With Eloida, we decided to work on her womb as a symbol of her loss and as a starting point for her own process of reinvention, which has led her to move and to redefine herself. Eloida currently runs an independent business selling sweets in a native market in Mitú.
Sano
Sano is 68 years old. She belongs to the Tuyuca ethnic group and was born in the town of Acaricuara. Sano has lived with her husband Diapo, of the Bará ethnic group, since 1976. They communicate with each other by using their respective mother tongues. They left Acaricuara 25 years ago and arrived in Mitú in search of work and education for their three children. One of the things that hurts Sano the most is the loss of their traditions and the violence perpetrated against the beliefs of her townsfolk.
She misses the wii pariwii, the Tuyuca name for the maloka, the communal house that serves as a ritual centre and sacred place for many Indigenous communities. She is afraid of the jaguar because, according to her, it eats people’s heads and because often enemy payés (shamans who look for equilibrium between man and nature) adopt this animal´s shape. She had cysts in her ovaries and had surgery on her back. Despite all of this, she says as long as her arms remain strong and allow her to work, she feels fine.
Together with Sano we decided to work on the polarisation between land and air, as she is a woman of the chagra, strongly tied to her tradition. She nevertheless feels trapped, as the land she works does not belong to her or her community, and she would like to remove herself from this situation in order to gain larger freedom.
Sená
Sená is a 58-year-old woman who describes herself as someone without a will to live. She has womb cancer and she has always been sterile. She wanted to have children so she adopted a girl and two boys who no longer live with her. She currently takes care of an old woman and cooks for her, but she can no longer go to the chagra, her favorite activity, due to her illness. She feels bothered by dreams and says that if life were different, she would think positively, have a social life and stop being disillusioned about everything. She would like to be a healthy woman and she sees sickness as a constant punishment that she cannot understand.

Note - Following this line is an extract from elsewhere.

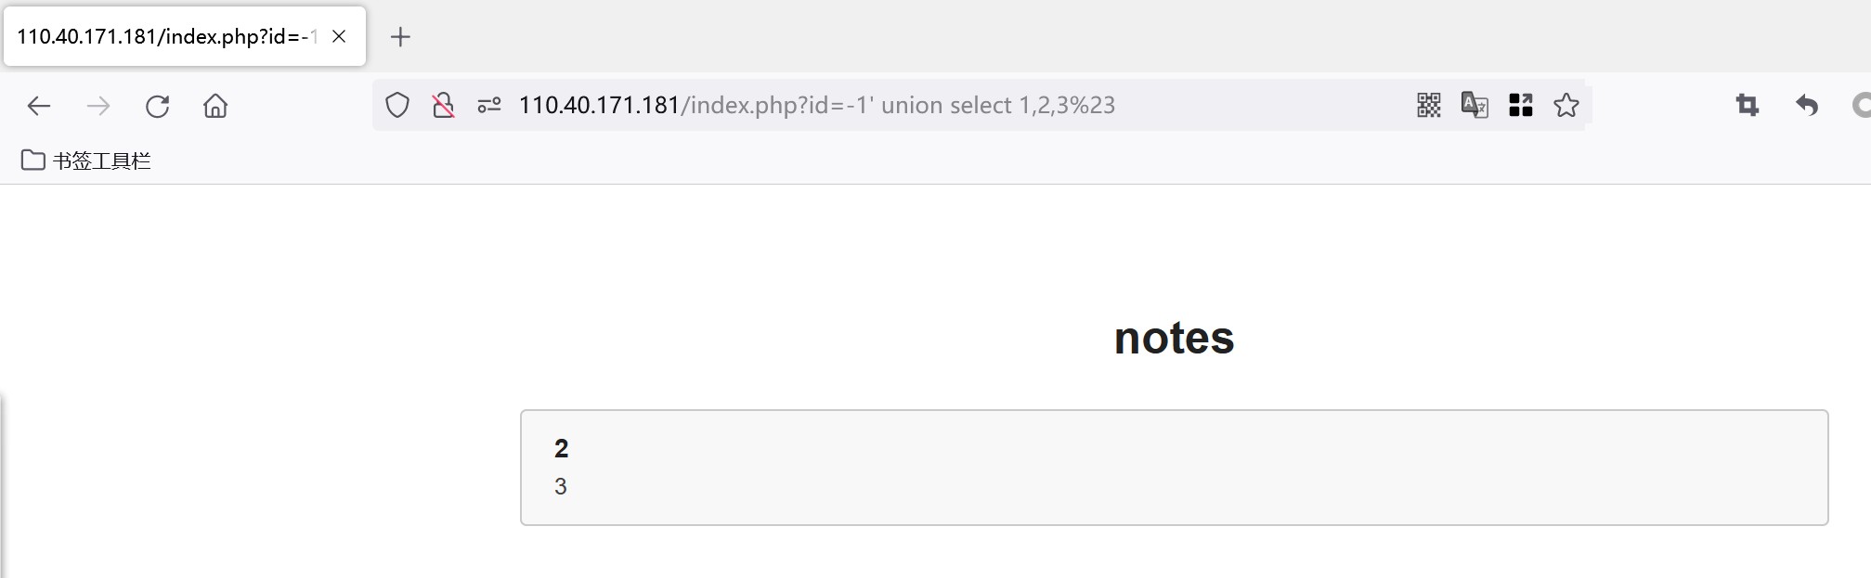Click the browser back arrow
The width and height of the screenshot is (1871, 578).
pyautogui.click(x=39, y=106)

Communicating with Sená was complicated, as she is a quiet woman and speaks Tuyuca. Despite her saying otherwise, her eyes spoke to me of hope. For this reason, we built a structure around her body, a kind of nest, a primary place of reinvention.
María Magdalena
I met María Magdalena in the mountains. Her 60-year-old feet walked swiftly and with precision. She carried a basket filled with yuca brava (a type of yuca that is cultivated in this region and contains a poison that is lost in the cooking process) hanging from her forehead, and with her arms she carried another one full of produce from the chagra.
As I tried to catch up with her, she told me she belonged to the Desana ethnic group and that she was the daughter of a dancer and payé who whispered her ethnic name in secret. Her father died when she was 10 years old. At seven months of age, the priests took her out from her community and burned everything down, including traditional suits and the maloka itself.
“My grandparents died of sheer sadness,” she told me. She grew up with missionary nuns near Brazil and belongs to the community of San Luis de Virarí. Her husband belonged to the Guanana ethnic group and died nine years ago. She only has three children because the fourth one, a community leader, was murdered in Boca de Ararás, a community that is three hours’ small plane ride and 40 days rowing away from Mitú.